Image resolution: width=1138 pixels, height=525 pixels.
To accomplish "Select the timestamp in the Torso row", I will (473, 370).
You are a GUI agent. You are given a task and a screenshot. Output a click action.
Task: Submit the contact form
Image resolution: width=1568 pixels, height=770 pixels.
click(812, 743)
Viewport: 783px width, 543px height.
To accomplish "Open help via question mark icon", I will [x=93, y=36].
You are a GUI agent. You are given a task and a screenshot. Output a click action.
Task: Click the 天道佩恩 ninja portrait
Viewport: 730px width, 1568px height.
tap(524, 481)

...

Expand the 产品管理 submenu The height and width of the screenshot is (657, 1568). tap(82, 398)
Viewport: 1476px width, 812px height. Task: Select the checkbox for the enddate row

■ The problem
Every line above with the word "accomplish" belongs in the answer, copied as written.

■ Answer to the problem
To accomplish "Select the timestamp in the Torso row", I will (473, 370).
To accomplish "Open help via question mark icon", I will [x=93, y=36].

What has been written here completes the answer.